▶ _Aim of the task_
Copy each line of the entries that includes the word "agent".

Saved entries
>>>

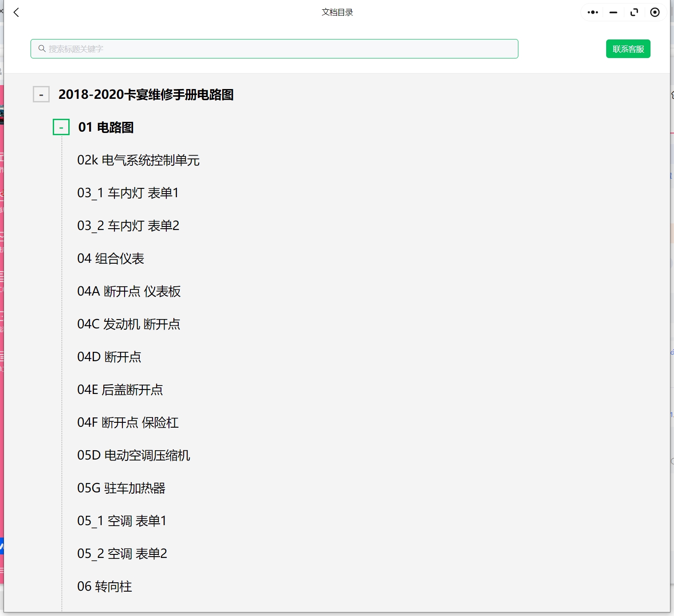Open 04E 后盖断开点 document
Screen dimensions: 674x616
[x=120, y=390]
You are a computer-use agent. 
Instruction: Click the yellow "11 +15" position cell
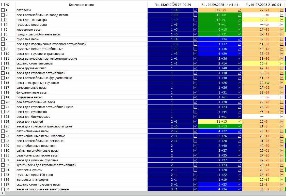(x=220, y=122)
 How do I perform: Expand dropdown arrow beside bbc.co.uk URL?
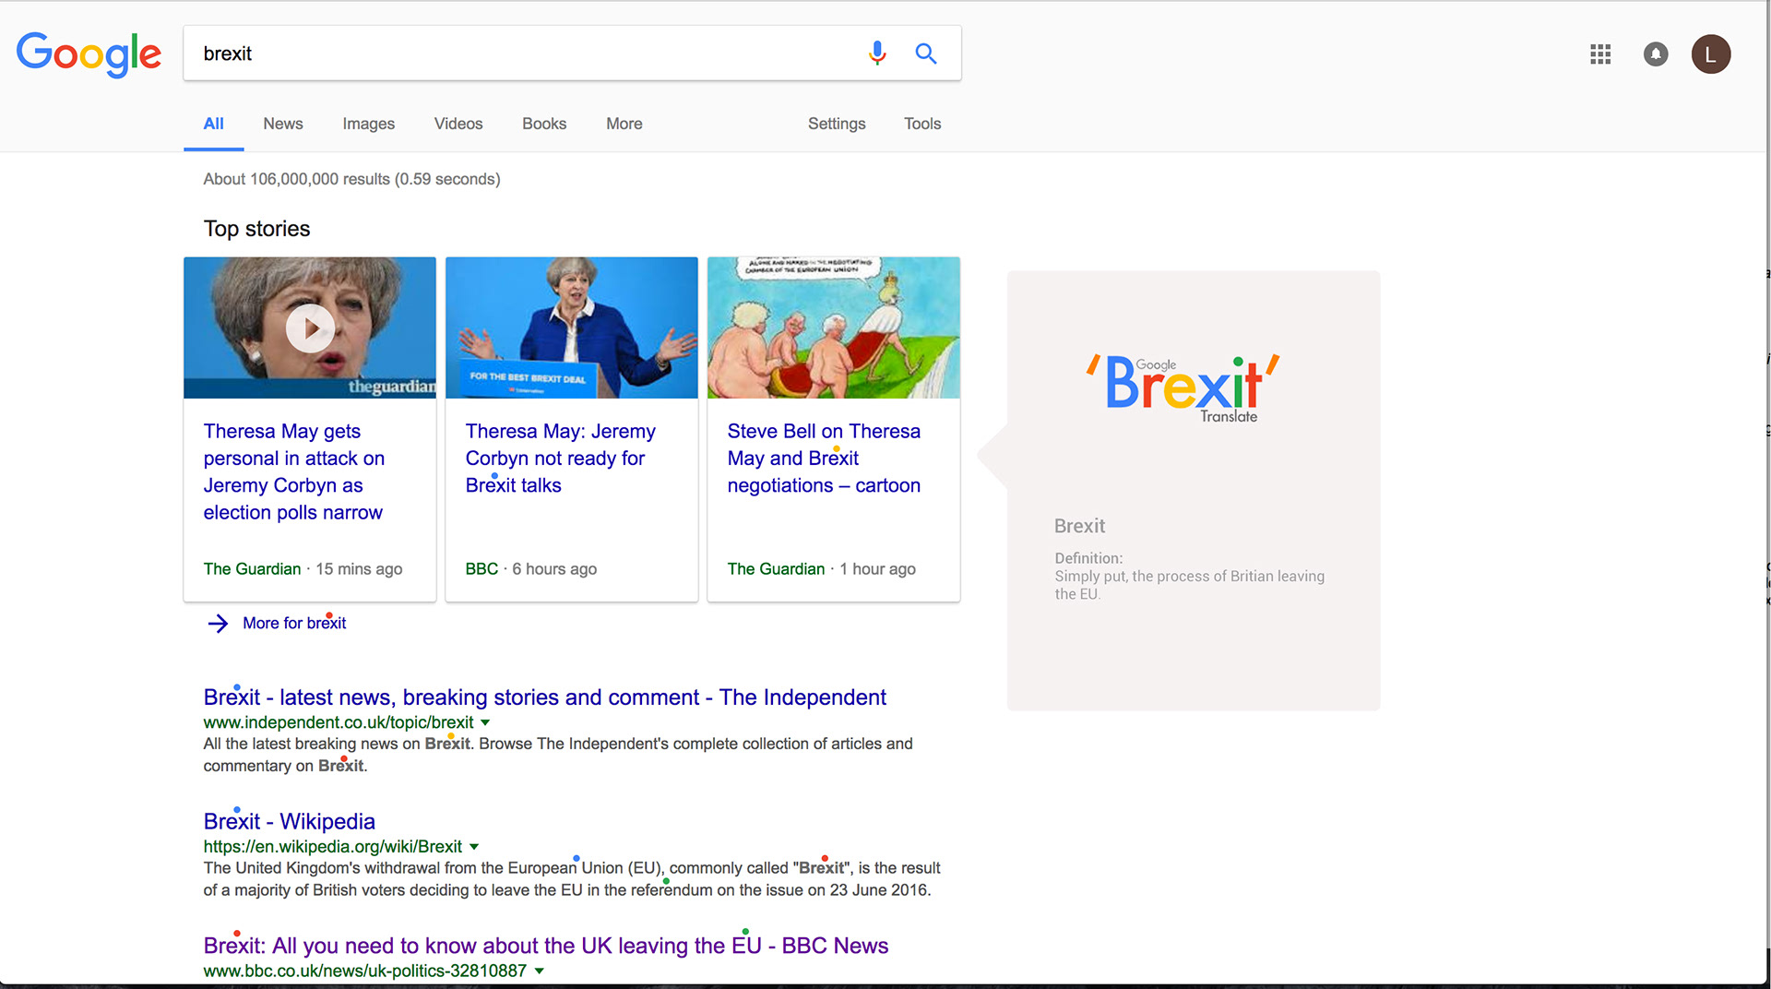540,971
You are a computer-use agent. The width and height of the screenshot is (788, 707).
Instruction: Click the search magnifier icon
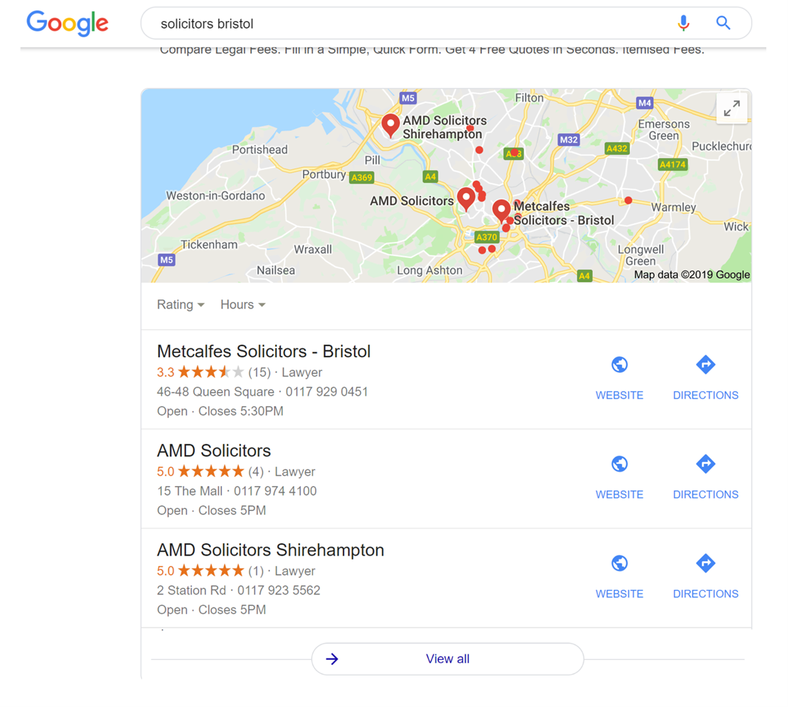[723, 24]
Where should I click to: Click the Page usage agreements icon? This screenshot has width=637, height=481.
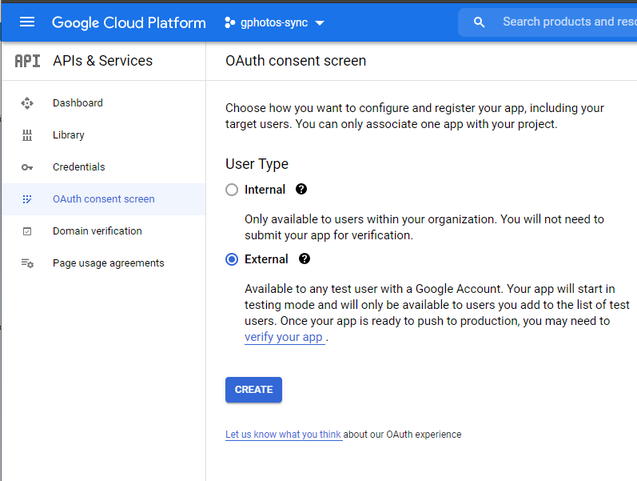click(27, 263)
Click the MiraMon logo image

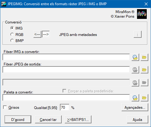(142, 14)
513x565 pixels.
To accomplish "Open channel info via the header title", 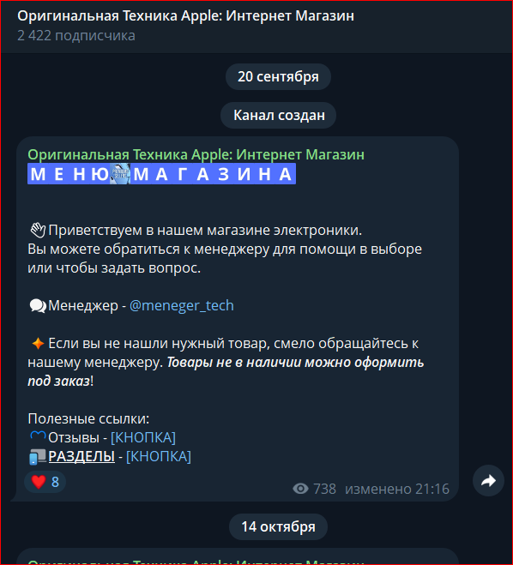I will pyautogui.click(x=185, y=15).
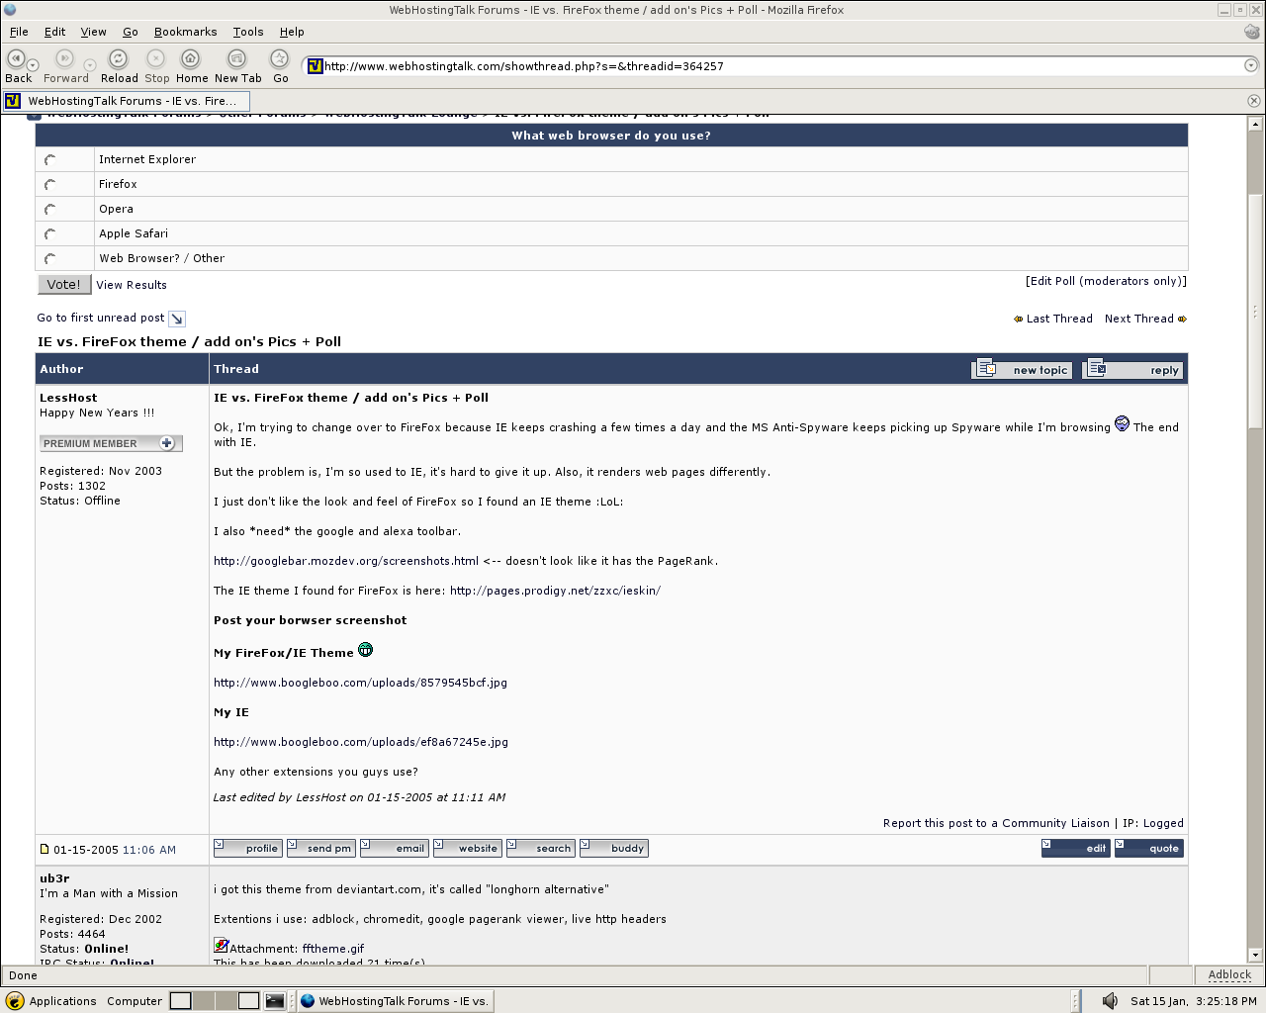Click the Back navigation icon
The height and width of the screenshot is (1013, 1266).
point(16,59)
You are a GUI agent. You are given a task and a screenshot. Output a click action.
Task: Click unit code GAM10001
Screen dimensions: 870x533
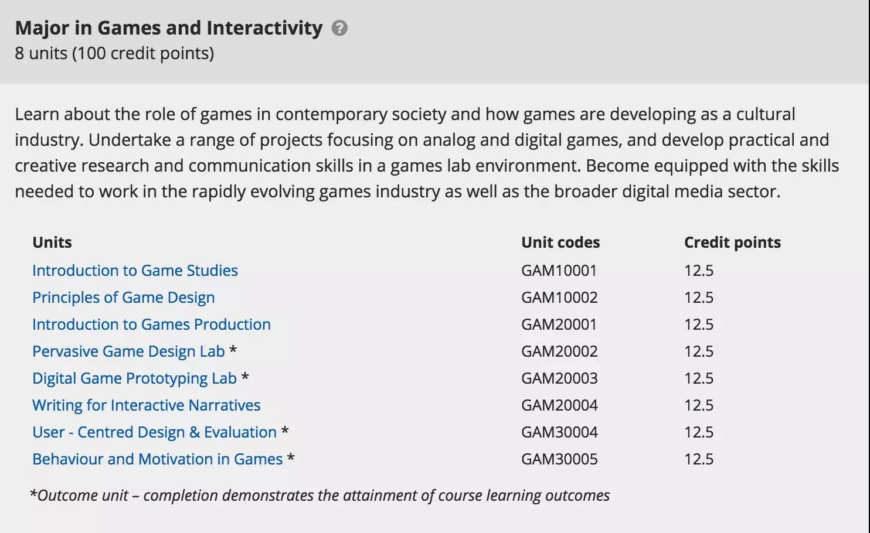pos(559,271)
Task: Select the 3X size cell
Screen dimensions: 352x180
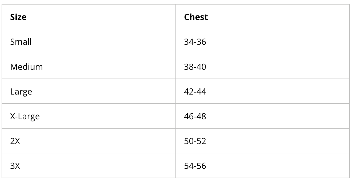Action: tap(15, 166)
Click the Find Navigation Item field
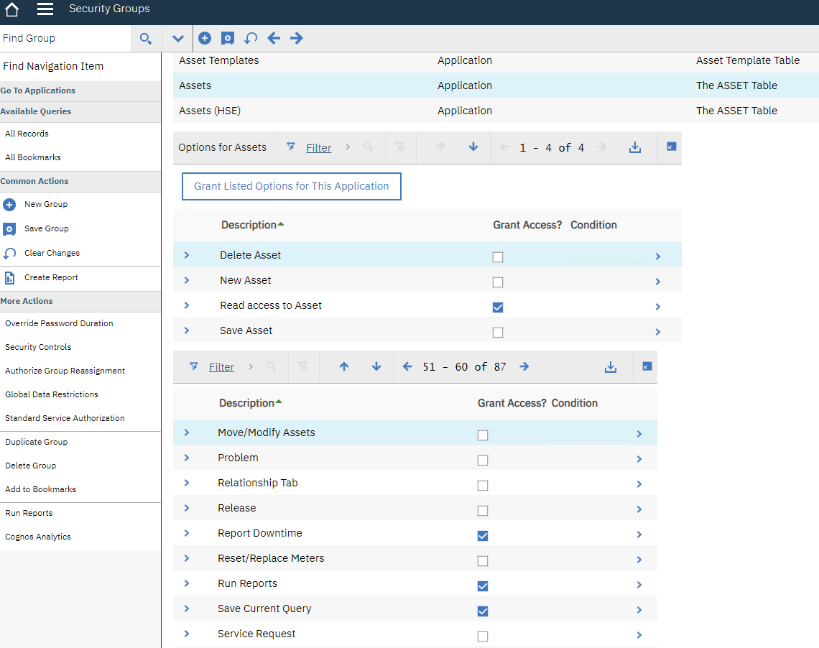The image size is (819, 648). [x=79, y=66]
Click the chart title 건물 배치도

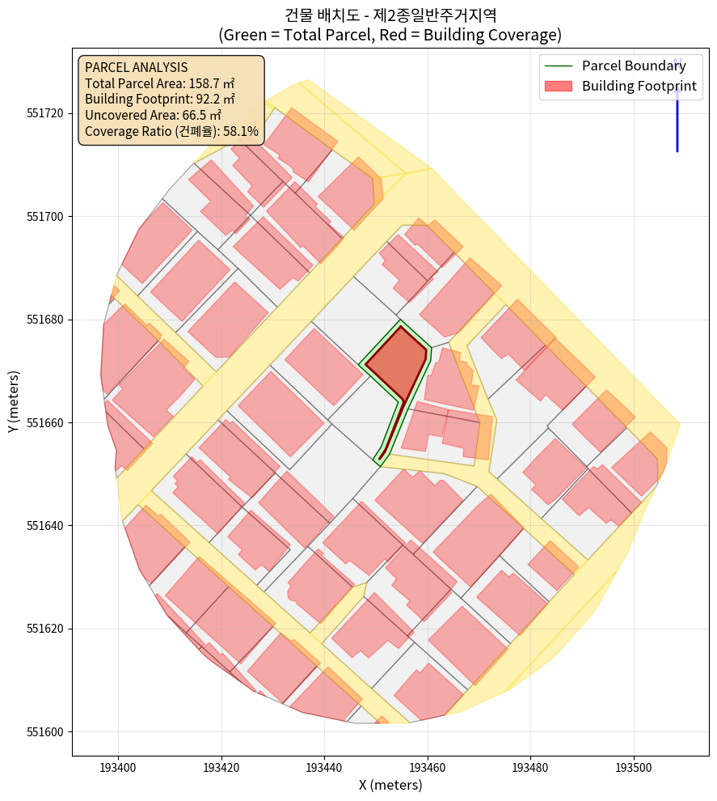tap(390, 15)
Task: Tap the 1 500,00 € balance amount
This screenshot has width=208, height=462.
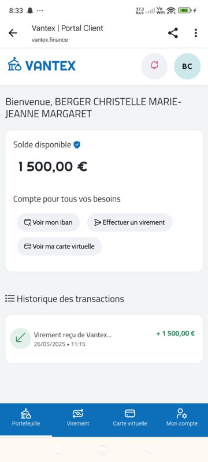Action: point(53,166)
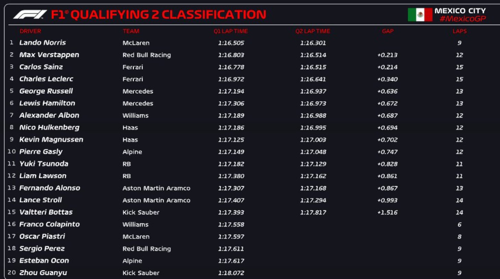Select Carlos Sainz in the classification
The image size is (500, 279).
[41, 67]
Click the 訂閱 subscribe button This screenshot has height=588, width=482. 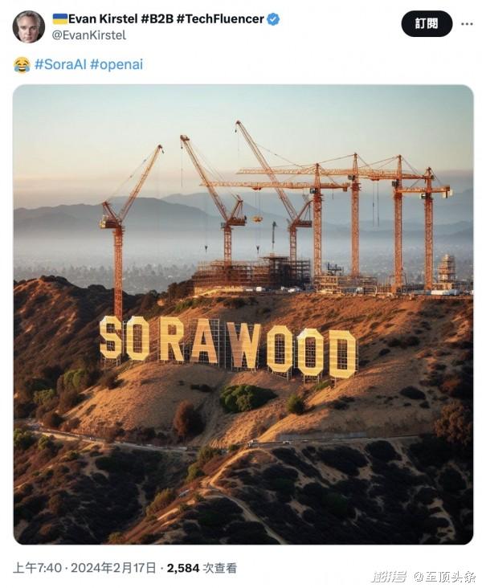point(427,24)
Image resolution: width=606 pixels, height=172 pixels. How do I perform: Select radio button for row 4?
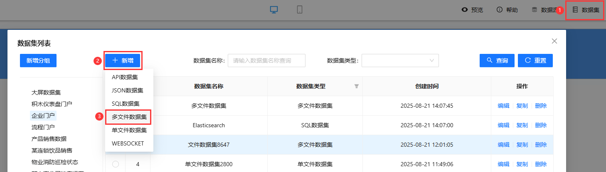point(116,164)

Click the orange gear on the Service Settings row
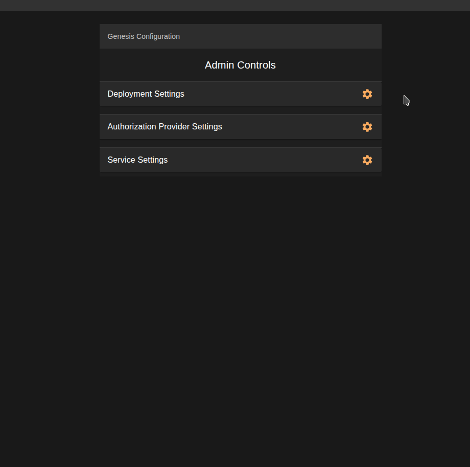tap(367, 160)
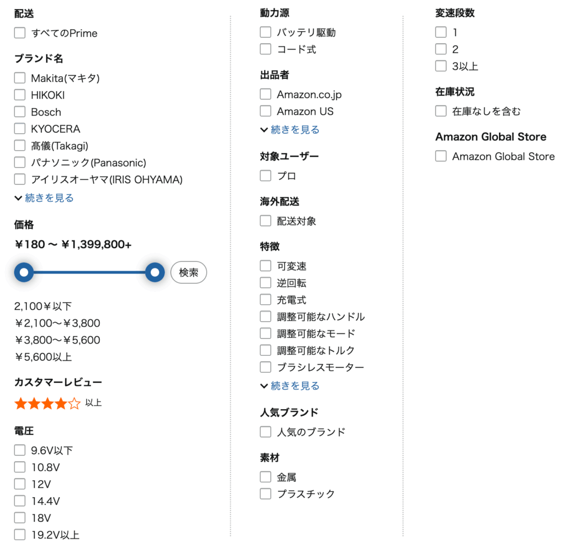Check the Makita(マキタ) brand filter
574x557 pixels.
click(x=20, y=77)
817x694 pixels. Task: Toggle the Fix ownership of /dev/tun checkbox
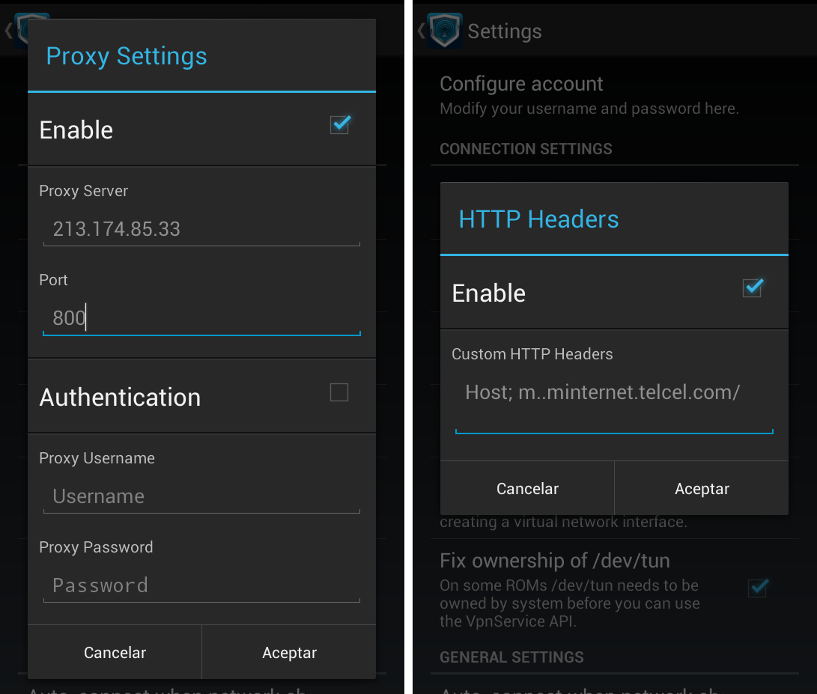pos(757,588)
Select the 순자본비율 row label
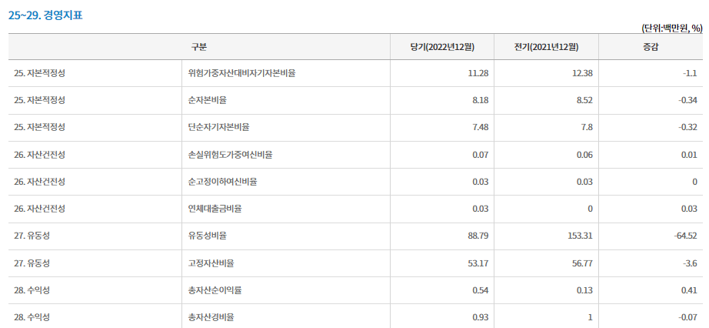Image resolution: width=709 pixels, height=328 pixels. pos(207,101)
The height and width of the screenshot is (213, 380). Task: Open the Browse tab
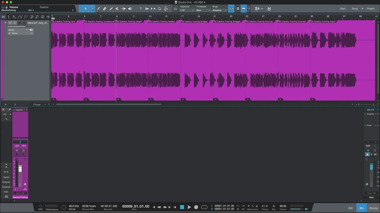tap(373, 208)
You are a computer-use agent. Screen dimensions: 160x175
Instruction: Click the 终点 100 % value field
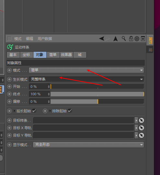(x=39, y=94)
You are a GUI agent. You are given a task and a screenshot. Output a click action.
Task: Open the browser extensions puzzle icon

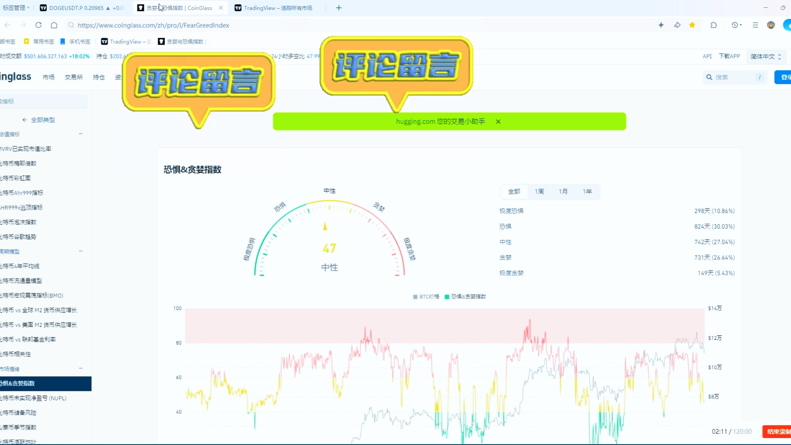point(713,25)
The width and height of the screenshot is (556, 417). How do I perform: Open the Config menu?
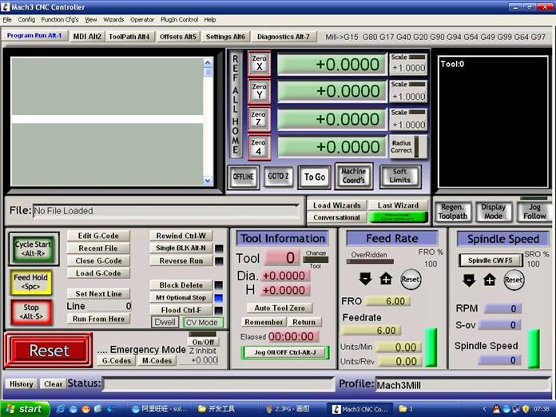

<<<

▶ _Answer_
You are a computer-use agent. 
You are a computer-use agent. The width and height of the screenshot is (788, 707).
You are a GUI agent. You are given a task and a screenshot. Output a click action.
You are a computer-use agent. Screen dimensions: 160x175
You are a GUI agent. You are given a task and a screenshot. Output a click action.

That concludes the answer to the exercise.